── Texto fornecido ──

Mal o comboio arrancou encontrei-a no corredor a chorar. Era a história clássica, mas muito dolorosa, da viagem para esquecer um desgosto de amor. Dentro das sub-histórias deste tipo, também uma clássica. Paixão por um homem casado, mais velho, dois anos de relação com constantes promessas de abandonar a mulher e “subitamente” a senhora engravida e agora é que não posso sair de casa. Raiva, tristeza, ideias de suicídio, viagem para o outro lado do mundo, para tentar esquecer. Penso que terá sido a “consulta” mais longa da minha vida. A noite inteira a tentar apaziguar a mágoa de quem não conseguiu ver o que lhe foi acontecendo. Amiga para a vida, ainda hoje mantemos o contacto e está bem.

Mas o mais complicado estava para vir. Chegado a Ho Chi Minh, vieram logo à memória as recordações do fim da guerra e o tristemente célebre abandono dos americanos pelo telhado da embaixada. Visita obrigatória é o Museu dos Vestígios da Guerra, anteriormente denominado Casa de Exposições para Crimes de Marionetes e Americanos. É um hino à vitória, omitindo o morticínio que praticaram depois de entrarem na cidade, com a execução de muitos que tinham lutado contra o Vietname do Norte. Um dos ícones turísticos da cidade são as centenas de quilómetros de túneis, ao seu redor. Com entradas disfarçadas na vegetação, albergavam infraestruturas básicas para a guerrilha, incluindo pequenos hospitais. As tropas americanas e do Vietname do Sul nunca conseguiram ter a topografia completa da rede e sofreram pesadas baixas nesta zona.

───
── Excerto dos dados ──

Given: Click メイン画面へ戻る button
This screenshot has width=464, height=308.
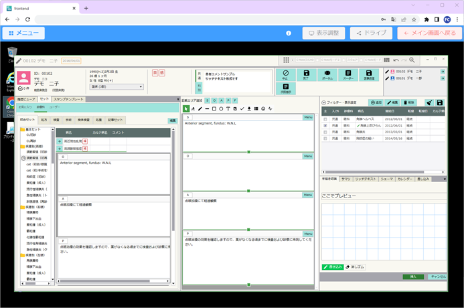Looking at the screenshot, I should tap(429, 33).
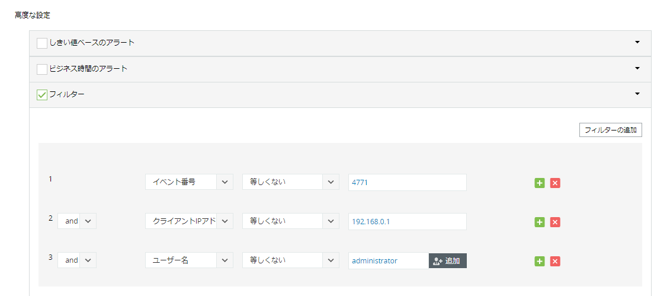Image resolution: width=654 pixels, height=296 pixels.
Task: Open the ユーザー名 field dropdown
Action: (x=224, y=260)
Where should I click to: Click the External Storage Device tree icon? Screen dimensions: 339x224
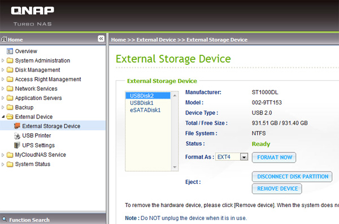tap(17, 126)
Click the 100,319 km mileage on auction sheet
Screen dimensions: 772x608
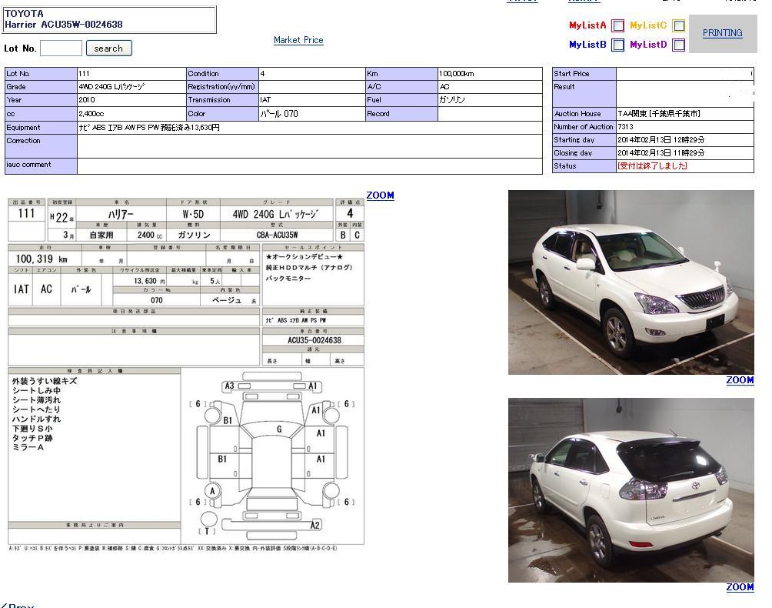pyautogui.click(x=42, y=259)
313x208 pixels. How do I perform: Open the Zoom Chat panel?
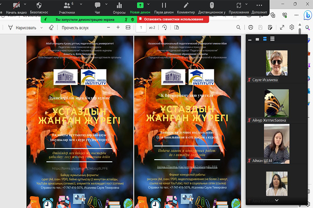click(x=97, y=8)
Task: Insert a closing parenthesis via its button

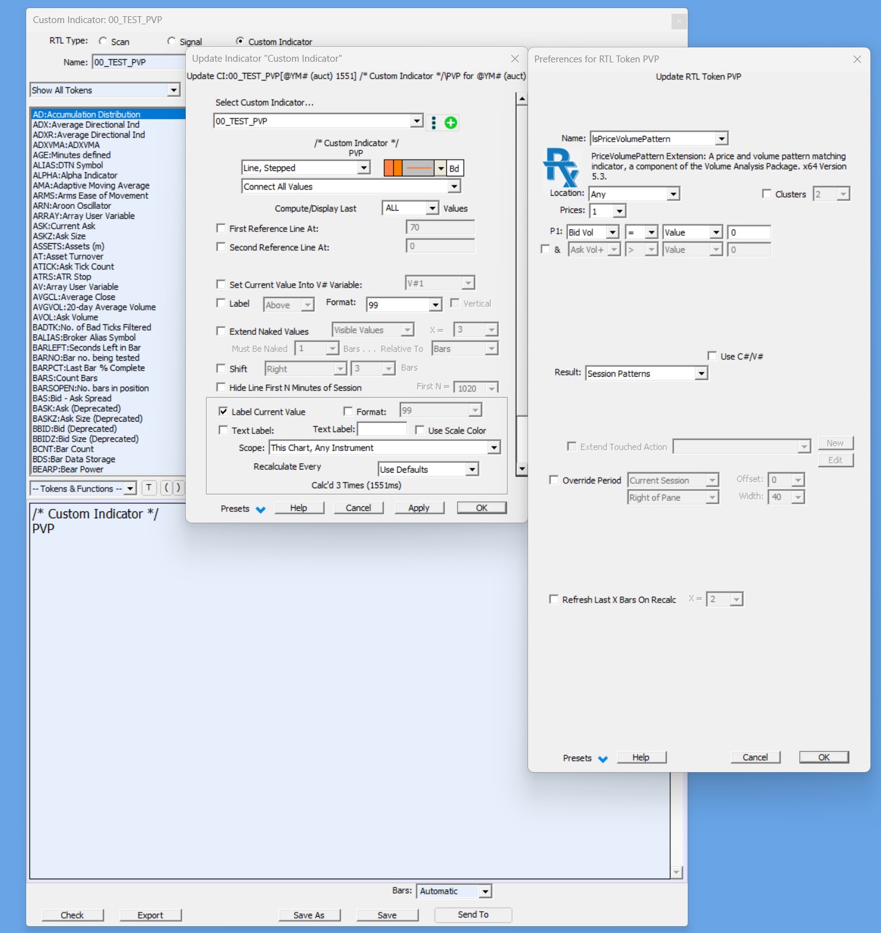Action: tap(178, 488)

───

## Tarefas do exercício
(a) Enumere todos os itens que o relato de viagem lista na frase que começa por "Raiva, tristeza".
(b) Segundo o relato de viagem, por que motivo a mulher encontrada a chorar no corredor do comboio fazia aquela viagem?
(c) Transcreva o trecho do relato de viagem que começa nas palavras que contêm "Mas o mais complicado" e termina em "baixas nesta zona.".

## Lista de soluções
(a)
- Raiva
- Tristeza
- Ideias de suicídio
- Viagem para o outro lado do mundo

(b) Viajava para o outro lado do mundo para tentar esquecer um desgosto de amor. Tinha mantido durante dois anos uma relação com um homem casado e mais velho, que prometia constantemente deixar a mulher. Quando a esposa engravidou, ele passou a dizer que não podia sair de casa.

(c)
Mas o mais complicado estava para vir. Chegado a Ho Chi Minh, vieram logo à memória as recordações do fim da guerra e o tristemente célebre abandono dos americanos pelo telhado da embaixada. Visita obrigatória é o Museu dos Vestígios da Guerra, anteriormente denominado Casa de Exposições para Crimes de Marionetes e Americanos. É um hino à vitória, omitindo o morticínio que praticaram depois de entrarem na cidade, com a execução de muitos que tinham lutado contra o Vietname do Norte. Um dos ícones turísticos da cidade são as centenas de quilómetros de túneis, ao seu redor. Com entradas disfarçadas na vegetação, albergavam infraestruturas básicas para a guerrilha, incluindo pequenos hospitais. As tropas americanas e do Vietname do Sul nunca conseguiram ter a topografia completa da rede e sofreram pesadas baixas nesta zona.